The question is when should we use Google Search, which now has more AI power, and when do we use Bard? Bard is a chat bot that can hold conversations and it can be used, for example, to generate software code or write a caption for a photo. As for traditional Google search, it will help with finding and seeking information. What you will notice is a difference in the answers. If the new Google detects that generative AI can be used to help with a query, the top of the results page will show the AI-generated response. The traditional links to the web will remain below.

Google plans on adding more functionality to Search, including AI image generation that uses Adobe’s AI image generator, called Firefly and integrations with third-party services like OpenTable and Instacart.

PaLM 2

It’s one of the most important ingredients in the AI map. PaLM 2 is the newest large language model (LLM) that will power Google’s updated Bard chat tool, the competitor to OpenAI’s ChatGPT. At the moment, PaLM 2 is now available to developers through Google’s PaLM API, Firebase and on Colab.

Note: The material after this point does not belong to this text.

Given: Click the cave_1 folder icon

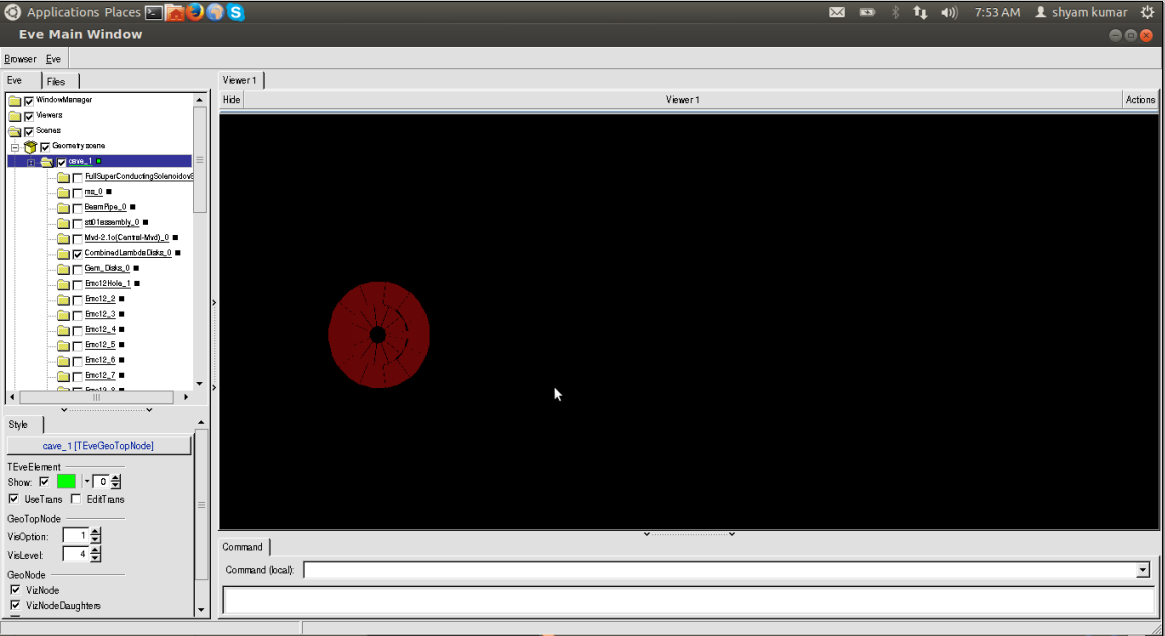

“PaLM 2 is a state-of-the-art language model. It’s good at math, coding, reasoning, multilingual translation and natural language generation,” said Zoubin Ghahramani, a vice-president at Google’s DeepMind division that oversees the company’s artificial intelligence work.

The model is being used with 25-odd Google products, including Google’s Bard chat bot, Gmail, Google Docs, Google Sheets and YouTube. The only technical details Google has offered are that PaLM 2 has been built on top of Google’s latest JAX and TPU v4 infrastructure.

The model has been trained on 20 programming languages, including JavaScript and Python, Prolog, Verilog and Fortran. It forms an integral element of Codey, Google’s specialised model for coding and debugging.

At the same time, Google is training a successor called Gemini, which is going to be multimodal, “highly efficient at tool and API integrations and built to enable future innovations, like memory and planning”.